Coups Slow Economic Growth

In the week or so since Egypt’s military removed President Morsi from office, political scientists have shown how military coups—and yes, that was a coup in Egypt—and the reactions to them can have enduring political consequences. For the Monkey Cage, Clayton Thyne showed how international responses to coups have historically affected the speed with which elected civilian government is restored. For Political Violence at a Glance, Brent Sasley responded to dueling pieces by Shadi Hamid and Barbara Slavin to consider how the ouster of the Muslim Brotherhood might affect the strategies of other Islamist parties and groups in the region.

To that roster of possible political repercussions, let me add an economic one: coups often hamper growth.

That’s one of the findings from a statistical analysis I did a couple of years ago for a private-sector client who was concerned about how various forms of political instability might affect investments in poorer countries. I had already generated probabilistic forecasts of coups for the coming year, but those forecasts couldn’t tell us how much he should worry about coup risk. To help answer that, we needed to look at the effects coups might have on economic processes that more directly influence the value of his investments, including growth in gross domestic product (GDP).

This isn’t a simple thing to do. It’s tempting to take historical data on as many countries as possible and compare growth rates in and after coup years with growth rates in coup-free periods, but the results would probably be misleading. The problem is that coups are much more likely to occur in a subset of cases that don’t look like the hypothetical “average” country, so the differences we’d see in a simple comparison could just as well stem from the things that cause coups in the first place as they could from the coups themselves.

To try to get a sharper sense of how coups affect economic growth in the face of these potentially confounding factors, I used a technique called coarsened exact matching (CEM) to sift and prune the data first. As with other matching techniques, the process starts by identifying the “treatment” whose effects we want to estimate—in this case, the occurrence of a coup. In contrast to laboratory experiments, we can’t randomly assign countries to treatment and control groups that do and don’t experience coups. Instead, we have to use what we know about the things that cause coups to approximate that experimental design by sifting countries into sets that faced similar risks of coups but didn’t all have them. By carefully comparing growth rates across coup and non-coup cases within these clusters of similarly coup-prone countries, we can get a more reliable estimate of the specific effects of the coup “shocks” on economic performance than we’d get from a simple comparison of all available cases.
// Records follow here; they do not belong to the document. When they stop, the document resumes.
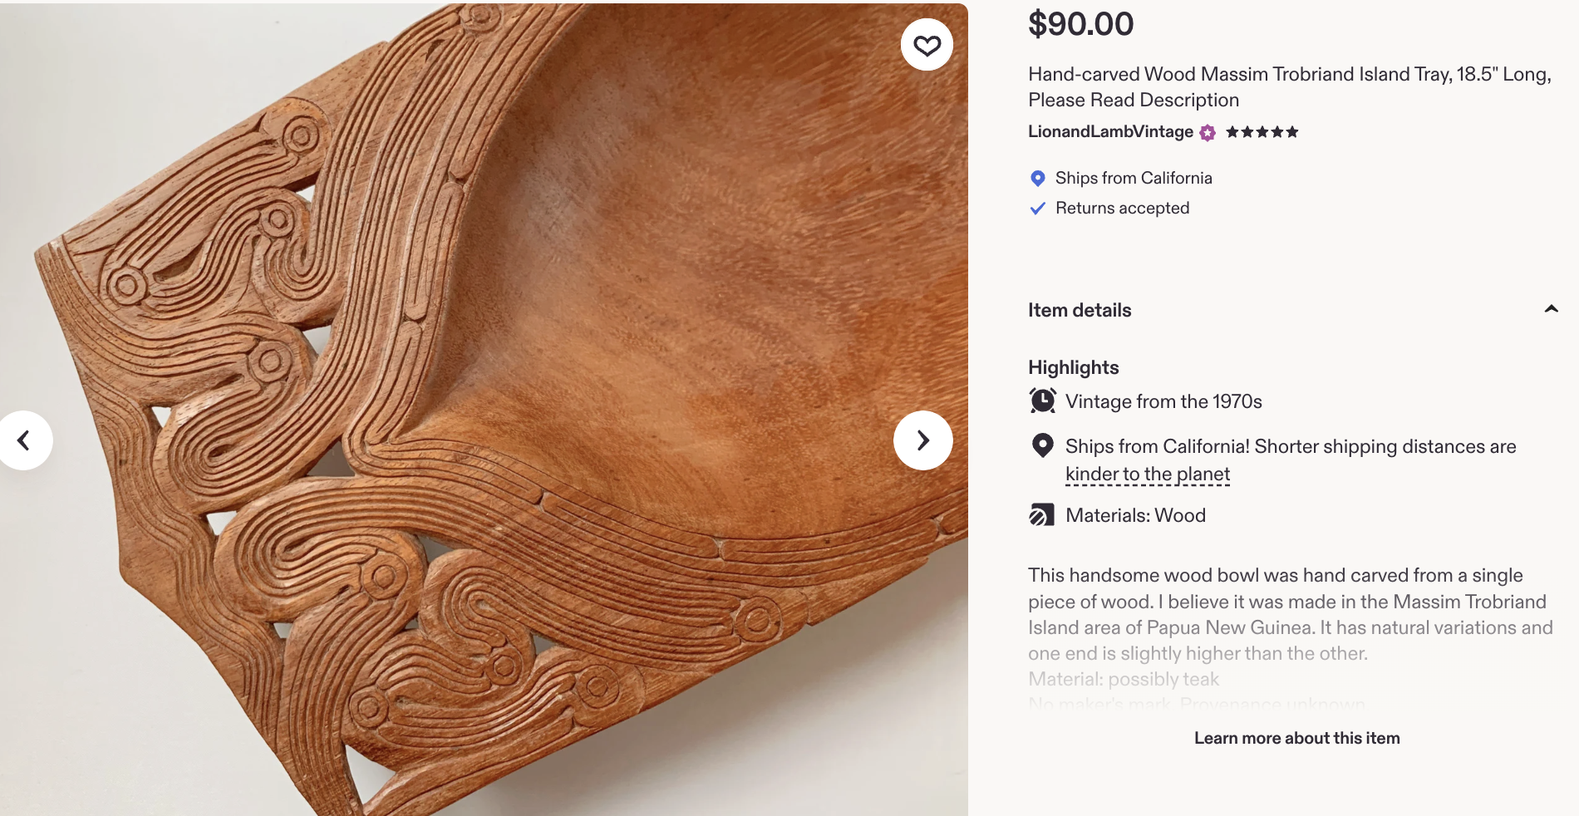Click the Ships from California text
Screen dimensions: 1579x816
[x=1134, y=179]
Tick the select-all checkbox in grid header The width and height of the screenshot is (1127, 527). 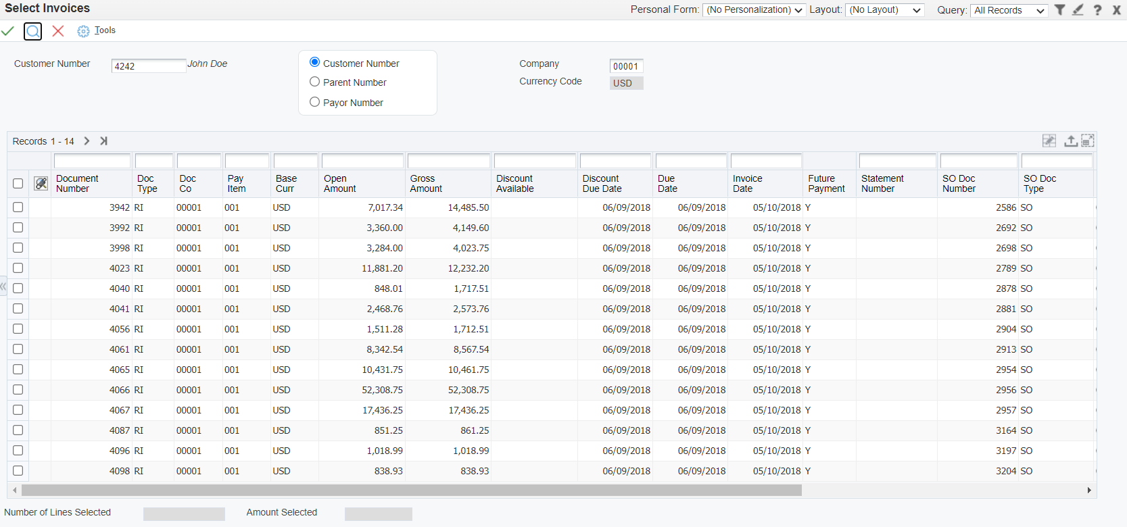pyautogui.click(x=18, y=184)
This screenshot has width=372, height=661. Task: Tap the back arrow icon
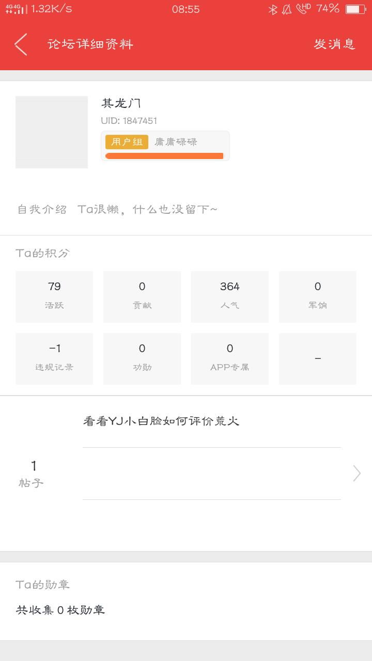pos(21,44)
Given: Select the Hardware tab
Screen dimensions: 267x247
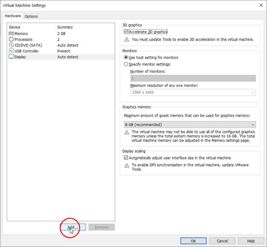Looking at the screenshot, I should point(13,16).
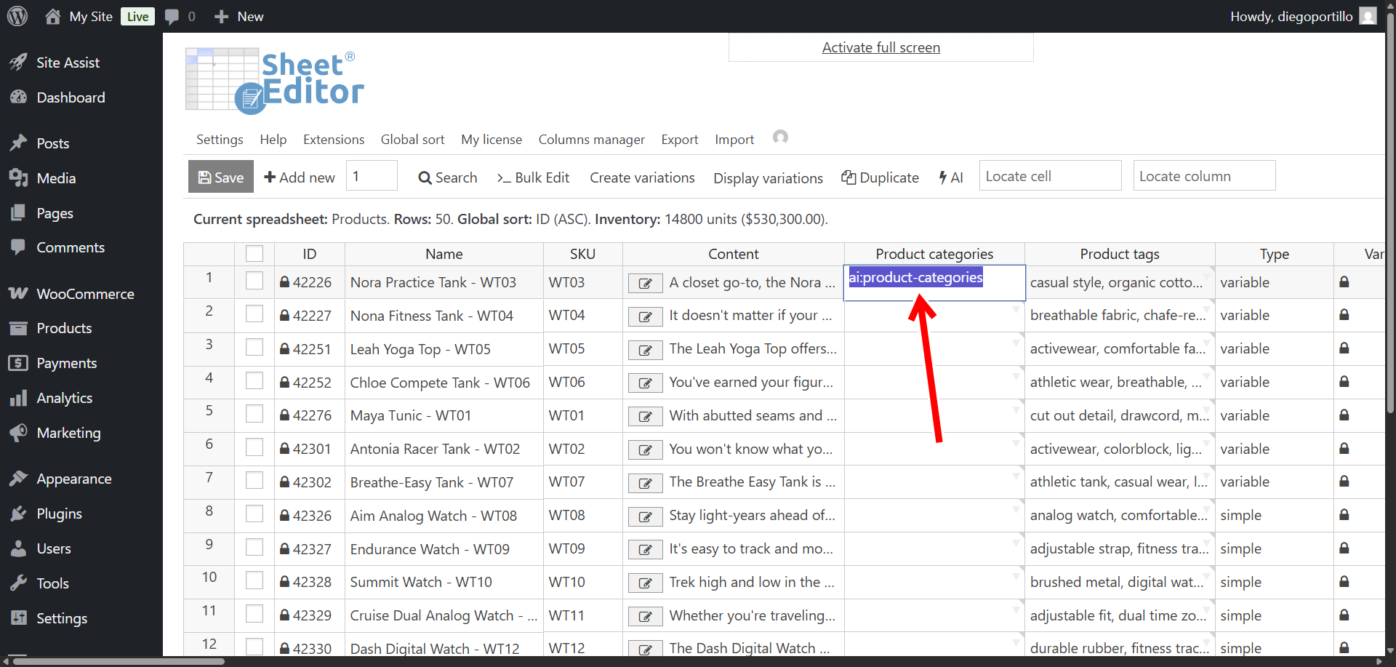Open the comments bubble in admin bar
1396x667 pixels.
[172, 17]
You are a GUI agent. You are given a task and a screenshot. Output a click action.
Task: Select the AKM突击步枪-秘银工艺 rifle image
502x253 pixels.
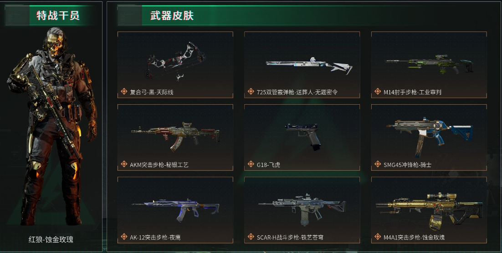pos(175,136)
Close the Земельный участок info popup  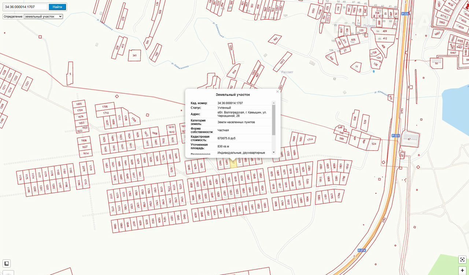(x=277, y=92)
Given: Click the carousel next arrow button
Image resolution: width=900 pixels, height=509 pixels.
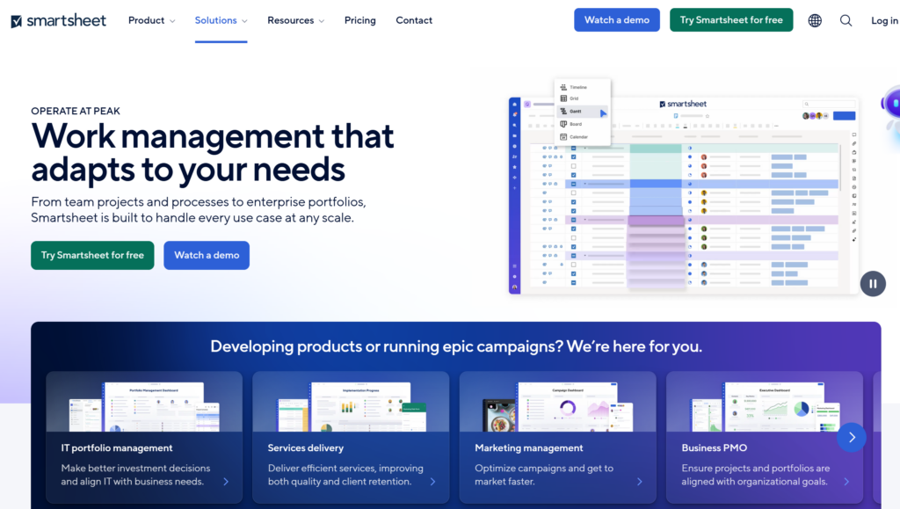Looking at the screenshot, I should click(x=851, y=437).
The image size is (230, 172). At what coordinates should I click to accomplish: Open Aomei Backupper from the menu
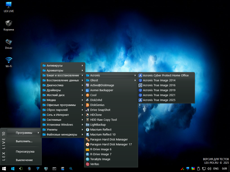pyautogui.click(x=101, y=90)
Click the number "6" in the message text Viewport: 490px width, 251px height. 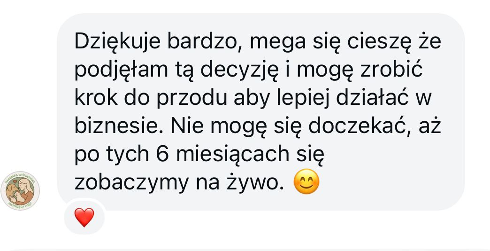coord(162,154)
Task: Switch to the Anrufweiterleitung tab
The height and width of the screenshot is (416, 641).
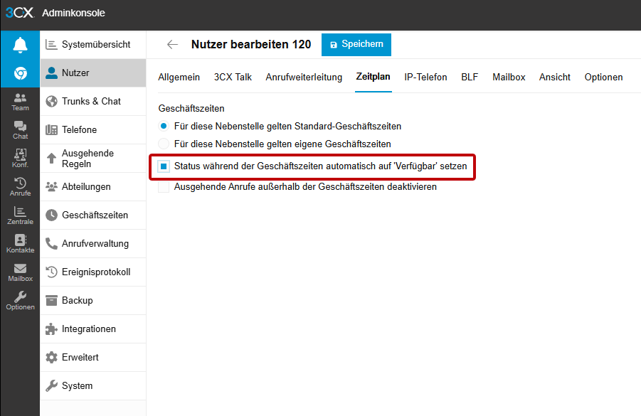Action: 304,78
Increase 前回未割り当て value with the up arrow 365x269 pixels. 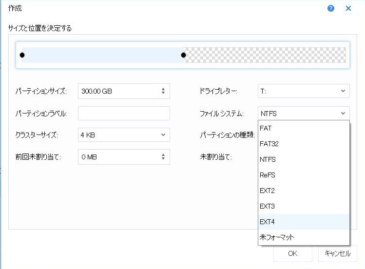[163, 155]
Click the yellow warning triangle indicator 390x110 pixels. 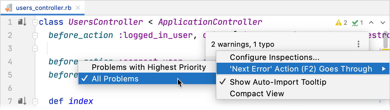click(339, 23)
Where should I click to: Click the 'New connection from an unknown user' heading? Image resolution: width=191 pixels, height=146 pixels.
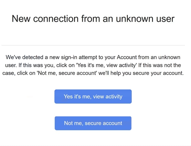(x=93, y=19)
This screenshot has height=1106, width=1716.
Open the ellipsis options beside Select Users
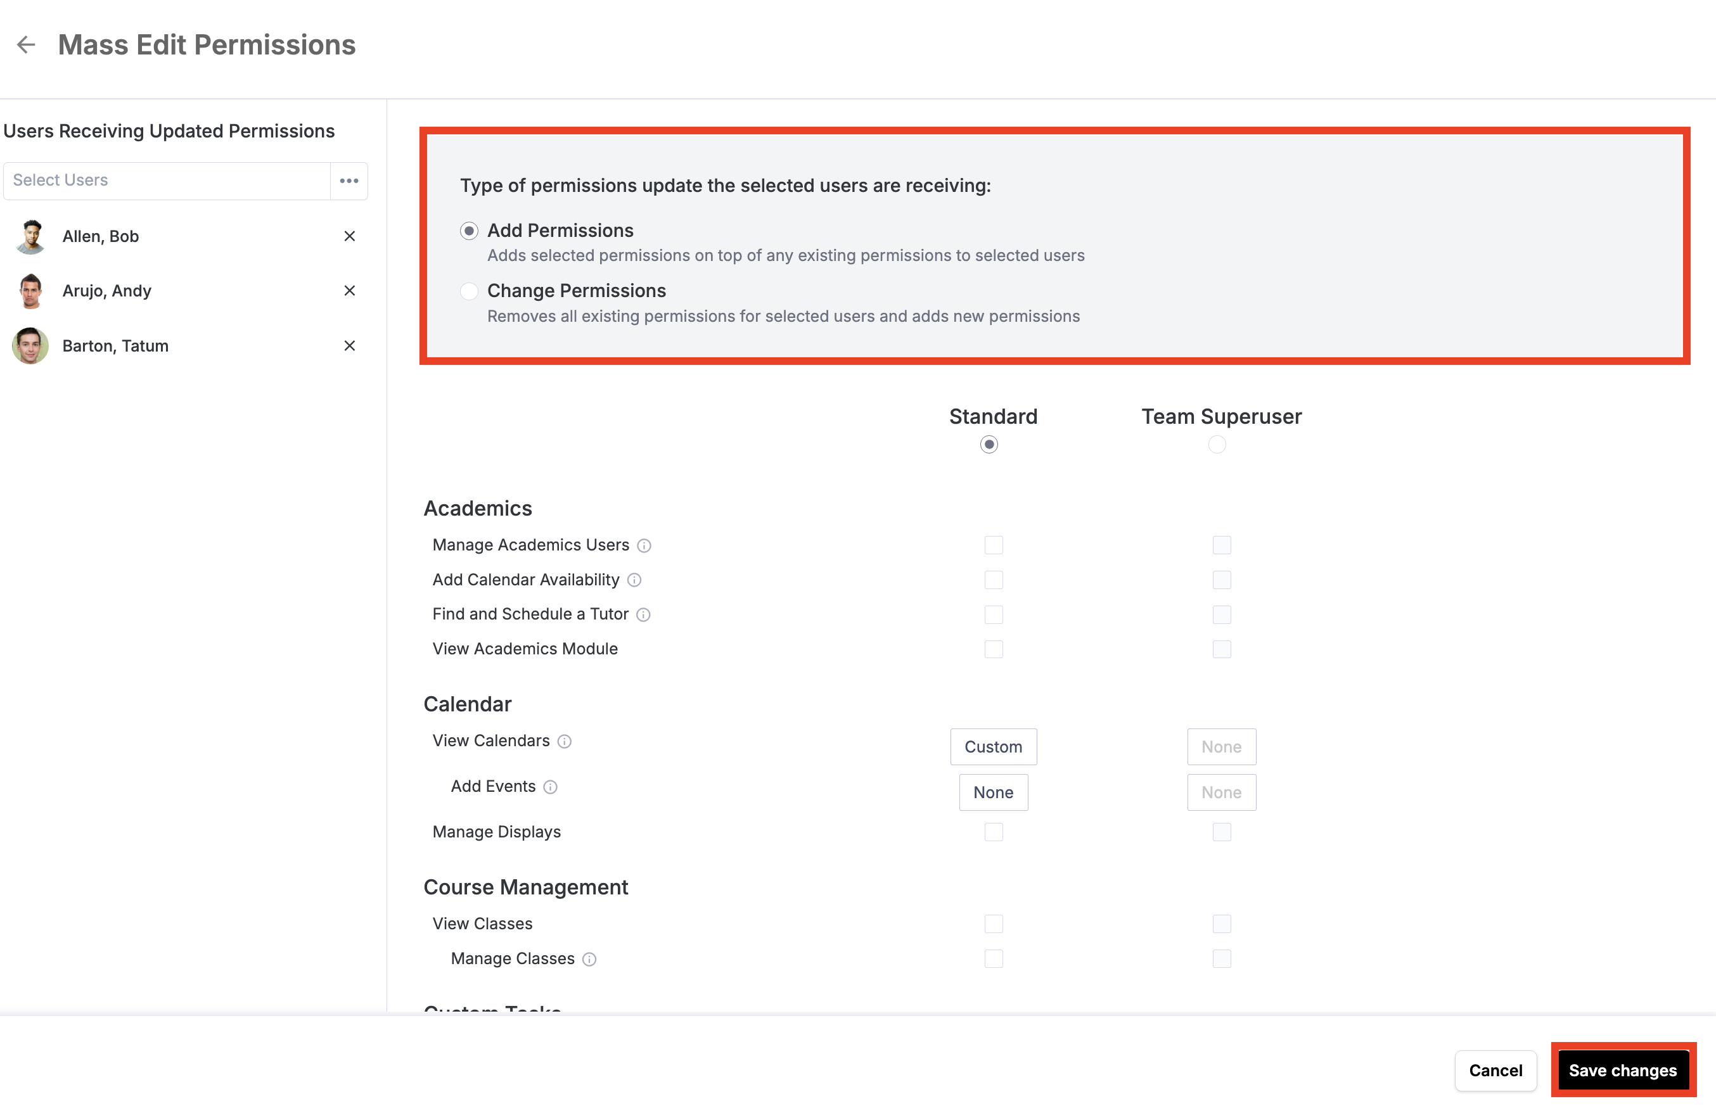pos(349,180)
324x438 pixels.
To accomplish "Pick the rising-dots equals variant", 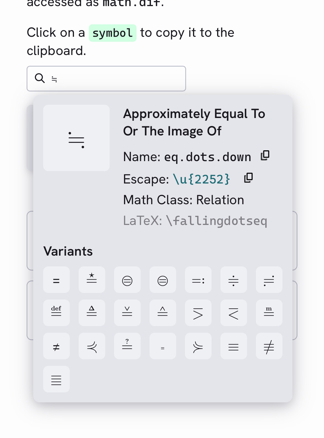I will [x=269, y=280].
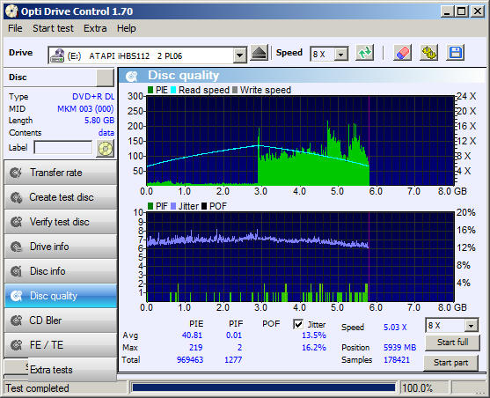Open the CD Bler panel

click(61, 321)
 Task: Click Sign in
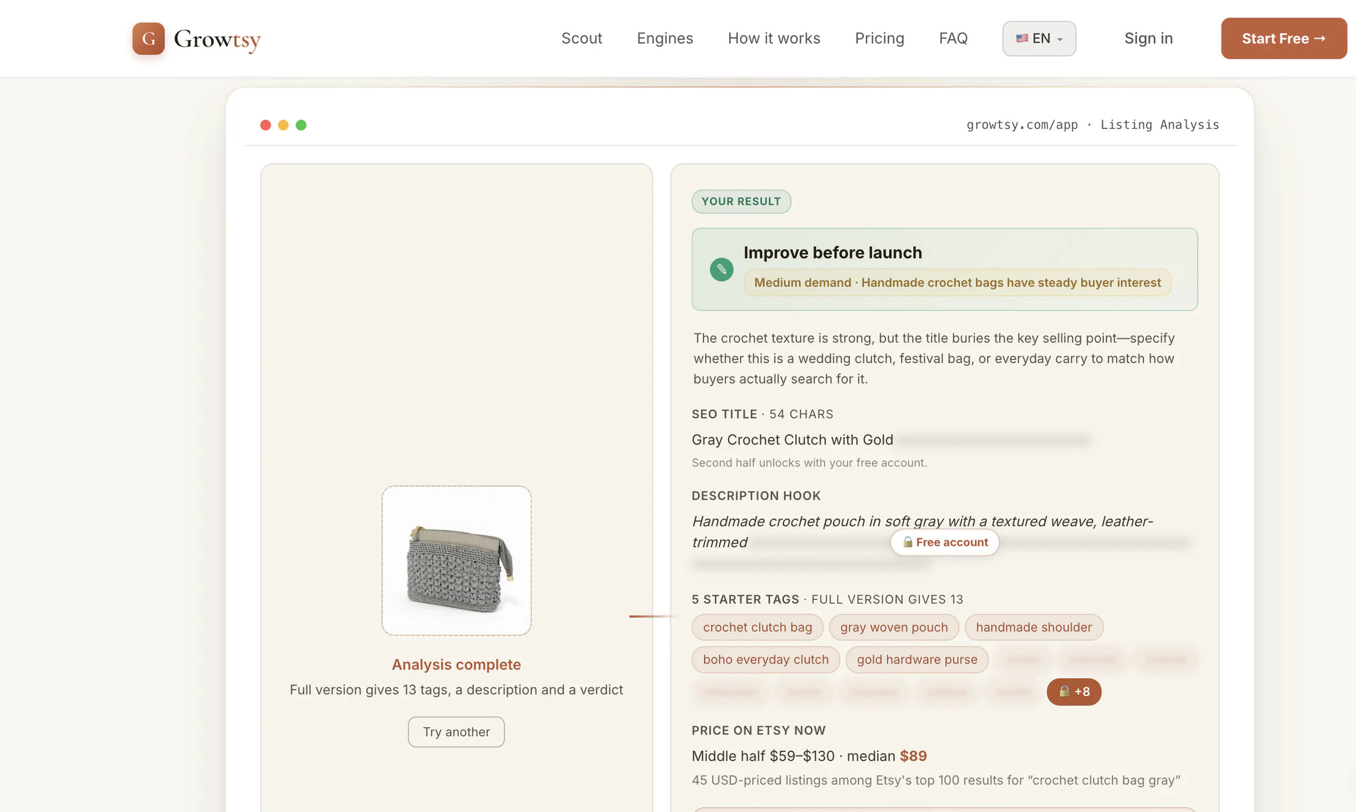pos(1148,38)
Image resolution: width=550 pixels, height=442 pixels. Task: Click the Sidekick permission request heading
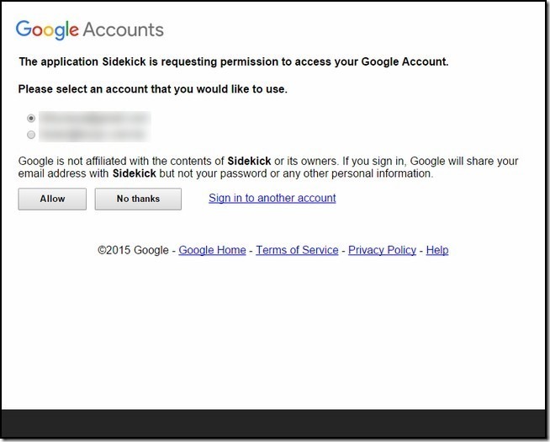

The results of my analysis are shown in the series of charts that follow (with technical details at the end of the post). The charts summarize the distribution of estimates of the difference in economic growth rates between coup and non-coup cases. Of particular interest here are the estimated first differences, shown in purple in the middle of each set of plots. The peaks of those distributions identify the mean difference, while their spread tells us about the variance of those estimates.

As the first set of charts shows, in the year a coup occurs, the economies of coup-struck countries grow about 2 percentage points slower on average than the economies of similar countries that don’t suffer coups. The second set of charts shows that this drag seems to persist into the following year, when growth rates for coup-struck countries lag 1 to 2 percentage points behind their coupless peers. According to the third set of charts, this difference finally disappears in the second year after a coup, but by then the accumulated difference between the growth that was and the growth that might have been is already substantial. (They aren’t shown here, but results for the couple of years after that continue to show no more differences.)

Effect of Coup on GDP Growth in Year of Coup

Effect of Coup on GDP Growth in Year of Coup

Effect of Coup on GDP Growth in Next Year

Effect of Coup on GDP Growth in Next Year

Effect of Coup on GDP Growth Two Years Later

Effect of Coup on GDP Growth Two Years Later

Of course, it’s impossible to say exactly how the coup in Egypt will affect that country’s economy, which had already stagnated badly before the army led the president away under armed guard. Reports that Saudi Arabia and U.A.E. are rushing to lend money to the post-coup government, and the rally that occurred in the Egyptian stock market immediately after Morsi was toppled, might be grounds for optimism that Egypt will avoid or at least mitigate the typical damage. Still, I think this analysis should temper any such optimism by reminding us—as if we should need it!—that coups aren’t surgical strikes which neatly cure political cancers without producing myriad consequences of their own.

Now, for the technically inclined: This analysis was done in R using the MatchIt, Coarsened Exact Matching (cem), and Zelig packages. I used the Center for Systemic Peace’s list to identify when and where coups had occurred and Angus Maddison’s estimates to measure GDP growth. Coarsened exact matching was based on GDP per capita (log), Polity score (quadratic), post-Cold War period (binary), and any coup attempts in the previous five years (binary). Post-matching estimates of the effects of coups on growth were derived from a linear regression model that included all of those covariates as well as previous year’s GDP growth rate. I’m traveling at the moment and haven’t had time to post the data and R script for replication but will do so soon.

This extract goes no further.